--- What to work on ---
Whenever a picture appears in the data, skip it and write out all other material exactly.
───── Extracted information ─────
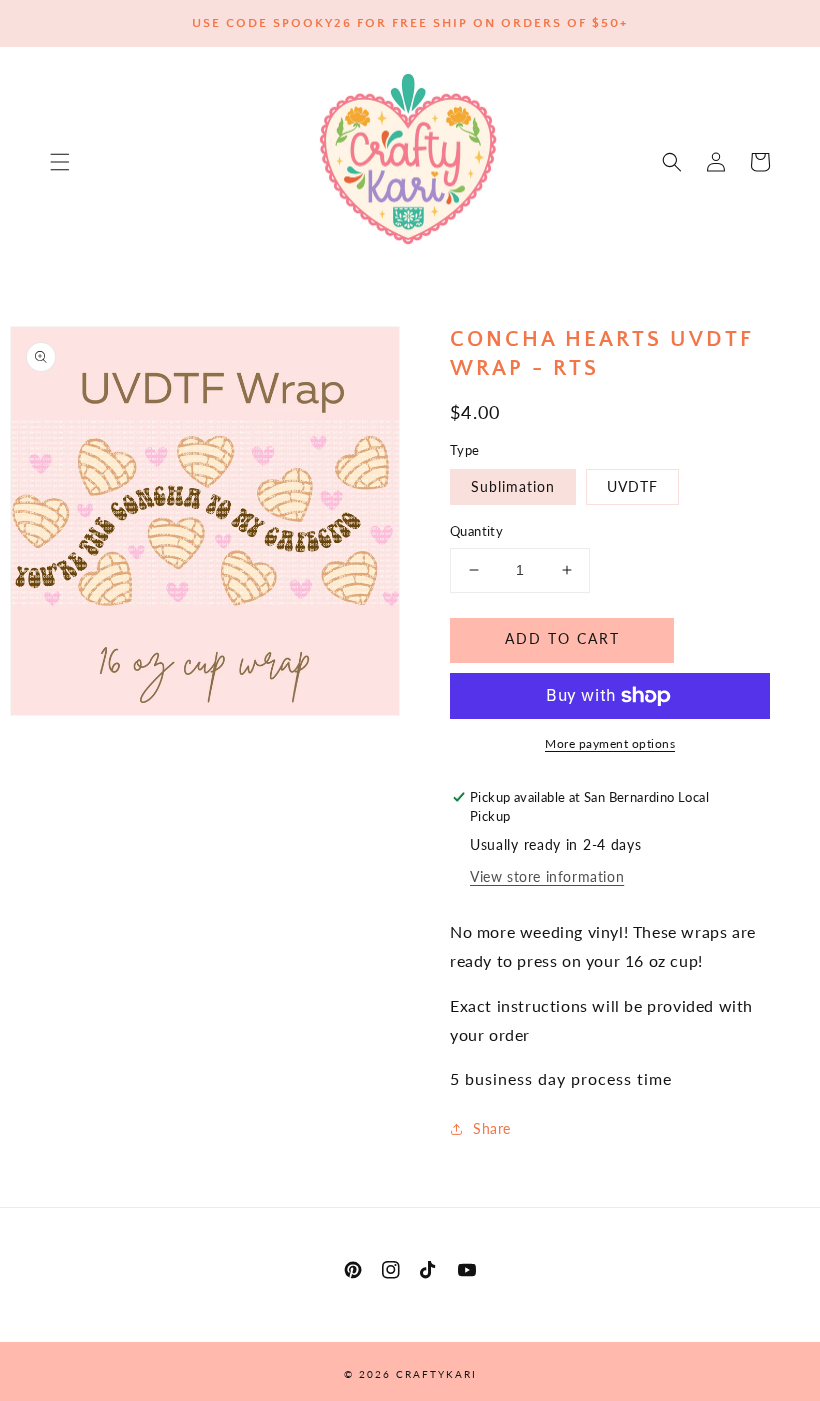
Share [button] (492, 1128)
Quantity (476, 531)
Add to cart (562, 638)
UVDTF (632, 486)
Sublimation (513, 486)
─────
--- Response area ---
Share [button] (492, 1128)
Quantity (476, 531)
Add to cart (562, 638)
UVDTF (632, 486)
Sublimation (513, 486)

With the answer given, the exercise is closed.